In introgression, what often seems at first sight to be the appearance of something totally new usually proves to be a recombination that one had not had the wit to anticipate. Hybridization ordinarily results not in the new, but in the unexpected. For example, brilliant-colored stems and leaves often appear when Tradescantia canaliculata suffers introgression from Tradescantia subaspera var. pilosa. Neither of these species has conspicuous plant color. Careful examination, however, shows that T. subaspera has a dull purple pigment in the epidermis—so dull that it gives the leaf and stem a general appearance of very dark green. T. canaliculata has very little color in the epidermis, but what there is has none of the dark purplish cast that characterizes T. subaspera. Introgression, therefore, brings some of the basic genes for colored epidermis into T. canaliculata, and when they operate there in the absence of the dark purple modifiers they produce a brilliant effect superficially quite different from anything in either species.

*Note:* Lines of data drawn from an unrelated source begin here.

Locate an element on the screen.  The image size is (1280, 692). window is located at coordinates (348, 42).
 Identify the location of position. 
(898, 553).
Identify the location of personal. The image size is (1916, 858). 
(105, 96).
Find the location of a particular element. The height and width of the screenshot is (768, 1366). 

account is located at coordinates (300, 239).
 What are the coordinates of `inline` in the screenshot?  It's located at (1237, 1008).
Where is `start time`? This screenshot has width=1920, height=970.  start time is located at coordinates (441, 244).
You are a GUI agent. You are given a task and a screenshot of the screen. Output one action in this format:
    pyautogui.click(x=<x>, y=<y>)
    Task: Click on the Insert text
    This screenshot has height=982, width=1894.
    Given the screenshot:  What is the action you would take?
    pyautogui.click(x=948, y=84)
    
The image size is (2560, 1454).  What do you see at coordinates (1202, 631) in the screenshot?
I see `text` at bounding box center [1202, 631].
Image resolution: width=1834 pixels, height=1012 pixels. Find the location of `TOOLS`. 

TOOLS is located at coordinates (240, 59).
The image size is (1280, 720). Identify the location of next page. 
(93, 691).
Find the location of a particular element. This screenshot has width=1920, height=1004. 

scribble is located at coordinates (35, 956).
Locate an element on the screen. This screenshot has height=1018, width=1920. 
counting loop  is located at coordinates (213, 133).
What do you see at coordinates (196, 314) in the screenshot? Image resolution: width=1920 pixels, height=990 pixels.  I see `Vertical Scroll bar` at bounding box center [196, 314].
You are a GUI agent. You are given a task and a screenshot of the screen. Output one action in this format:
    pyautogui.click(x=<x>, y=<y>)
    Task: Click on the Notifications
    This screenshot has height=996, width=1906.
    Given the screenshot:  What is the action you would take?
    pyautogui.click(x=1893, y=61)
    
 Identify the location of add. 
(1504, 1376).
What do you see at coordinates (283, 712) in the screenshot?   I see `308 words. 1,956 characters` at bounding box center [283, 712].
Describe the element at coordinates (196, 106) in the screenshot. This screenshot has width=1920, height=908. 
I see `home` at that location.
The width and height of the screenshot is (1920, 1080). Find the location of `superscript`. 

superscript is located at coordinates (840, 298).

In the studies of introgression between these species it was not until after the artificial backcrosss had been made that we began to suspect the origin of the subaspera introgressants in T. canaticulata. These two species are strikingly different: T. canaliculata has a few long nodes, the uppermost of which are usually the longest. T. pilosa has many short nodes, and node length decreases progressively upwards. The introgressants of subaspera tend to have brilliant stems and leaves and a much higher node number than ordinary canaliculata. Though their nodes are somewhat shorter than in the latter, the extra number more than compensates, and the introgressants are frequently twice as tall as their unmongrelized sisters. These tallish, bright-stemmed canaliculata's superficially do not look at all like T. subaspera pilosa. It is only when careful studies are made of leaf shape, inflorescence characters, and pubescence that one finds that the whole complex in a greatly diluted form is tending to stay together in these peculiar variants.
After a few examples of introgression have been studied it is much easier to recognize introgression in other genera and in other families. With active introgression, the segregation of whole chromosomes and of chromosome segments produces an overall effect on the variability of the population which, though difficult to describe, is almost unmistakable to those who have learned what it signifies. In such a population several different characters will be varying and recombining to a degree so far beyond what happens without introgression that it is of another order of magnitude. Those who have pioneered in the analysis of introgression are sometimes accused of "seeing hybrids under every bush." The truth of the matter is that, in certain groups of plants and animals, the results of hybridization are more widespread than had previously been suspected by most biologists and that the morphological effects of hybridization upon population variability are of a peculiar sort. With a little practice these peculiarities can often be recognized, even in families of plants and in floras with which the investigator is unfamiliar. By methods like those outlined above, it is possible to apply a series of critical tests to such a varying population and make valid estimates of introgression.